Eso es lo que leyó en alguno de los volantes que el Gobierno había lanzado en los años previos por la selva del Ene y que alguna vez tuvo entre sus manos. Por la noche, la situación en las alturas de Toccate es incierta: los terroristas y los rehenes permanecen en el descampado, expectantes; los policías de la Dinoes esperan órdenes para ingresar al campamento; Carlos López y Alipio vuelven a comunicarse por radio, pero de eso no se tiene registro. El suboficial Flores contará después lo que ocurrió en aquellas horas: «Los subversivos se relevaron por turnos para vigilarnos. A ratos alumbraban con sus linternas a los extranjeros». —Los rehenes solamente preguntan por su familia, o si le van a matar, de ese estilo, siempre preguntan —recuerda Víctor Raúl. Aquella noche, en una mano sostenía una linterna y en la otra un fusil. «Con el permiso de todos ustedes, yo soy Óscar Ramírez Durand y quisiera dirigirles algunas palabras…». Feliciano apareció al centro de la pantalla. Vestía una camisa celeste de mangas cortas. Detrás se veía una pared blanca. Había una mesa, blanca también, sobre la que había cruzado los brazos. Llevaba un peinado de lado, usaba lentes y se había afeitado el bigote. Eran casi las once de la mañana del 10 de junio del 2003 en Lima.

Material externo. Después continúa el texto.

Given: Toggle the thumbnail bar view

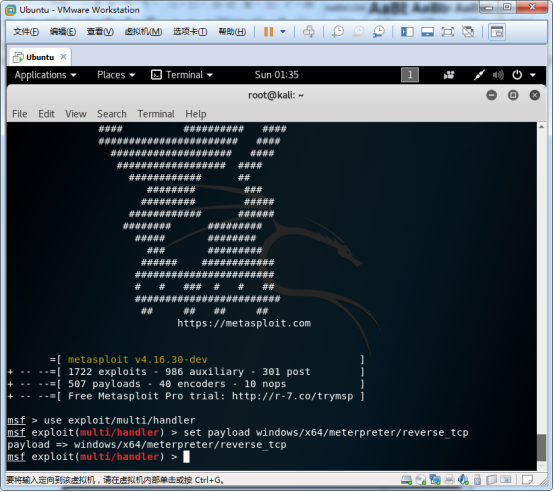Looking at the screenshot, I should click(427, 32).
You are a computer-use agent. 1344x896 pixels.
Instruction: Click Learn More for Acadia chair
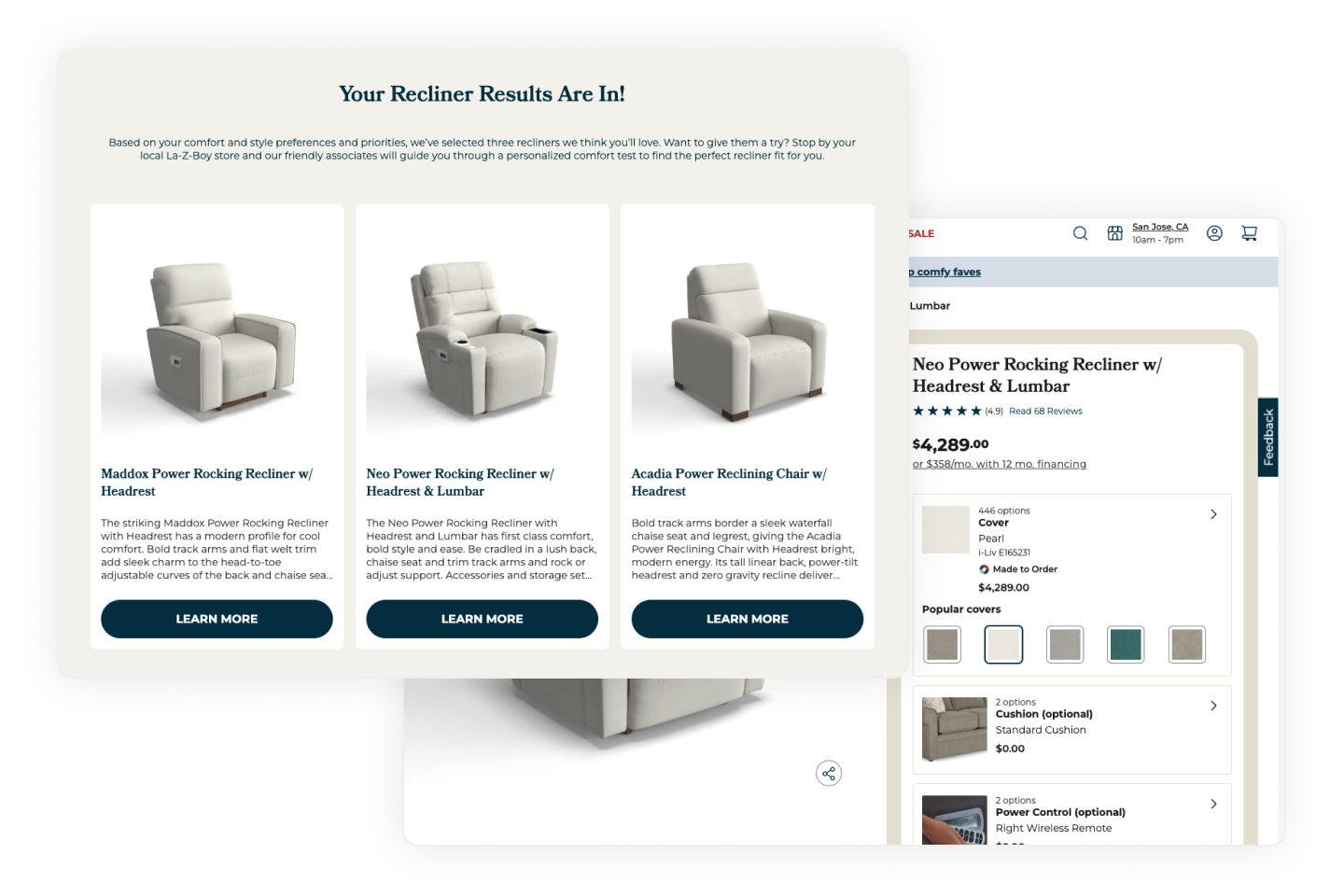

El excabecilla de Sendero llevaba cuatro años encarcelado y aquella mañana participó de una de las Sesiones Públicas de Balance y Perspectiva, organizada por la CVR en un anfiteatro en Magdalena. Sobre el escenario había una mesa larga en la que estaban sentados el presidente de la CVR, Salomón Lerner, y otros tres integrantes de la comisión: Rolando Ames, Carlos Iván Degregori y Sofía Macher. Había decenas de personas presentes en el público, pero, por la oscuridad de la sala, era difícil distinguir rostros. En el escenario, junto a un telón, estaba la pantalla en la que apareció Feliciano hablándole a una cámara. «En primer lugar, quiero expresar mis más profundas condolencias a todas las personas que se vieron afectadas por las dos décadas de violencia política que estremecieron al país y, muy en especial, quiero expresar mis condolencias a las personas que sufrieron la pérdida de seres queridos…», dijo Feliciano. Minutos antes, Lerner había explicado en qué consistían aquellas dinámicas. «Un equipo se reunió con estas y otras personas para recoger su visión del proceso de violencia, la admisión de sus responsabilidades y, especialmente, las perspectivas de reconciliación que planteaban», explicó. Esa mañana, después de ver a Feliciano, el público vio en pantalla a tres dirigentes del MRTA, también presos y condenados: Alberto Gálvez, Peter Cárdenas y Víctor Polay Campos. Lerner comentó además que se había convocado a Abimael Guzmán y a su esposa Elena Iparraguirre, pero que no habían querido participar. «Quiero invocar también a los compañeros que aún se encuentran levantados en armas para que busquen establecer un diálogo con el Gobierno a fin de llegar a un entendimiento […] En aras de la reconciliación nacional, se debe buscar de solucionar este problema de una manera que no sea militar», dijo Feliciano al final de su discurso.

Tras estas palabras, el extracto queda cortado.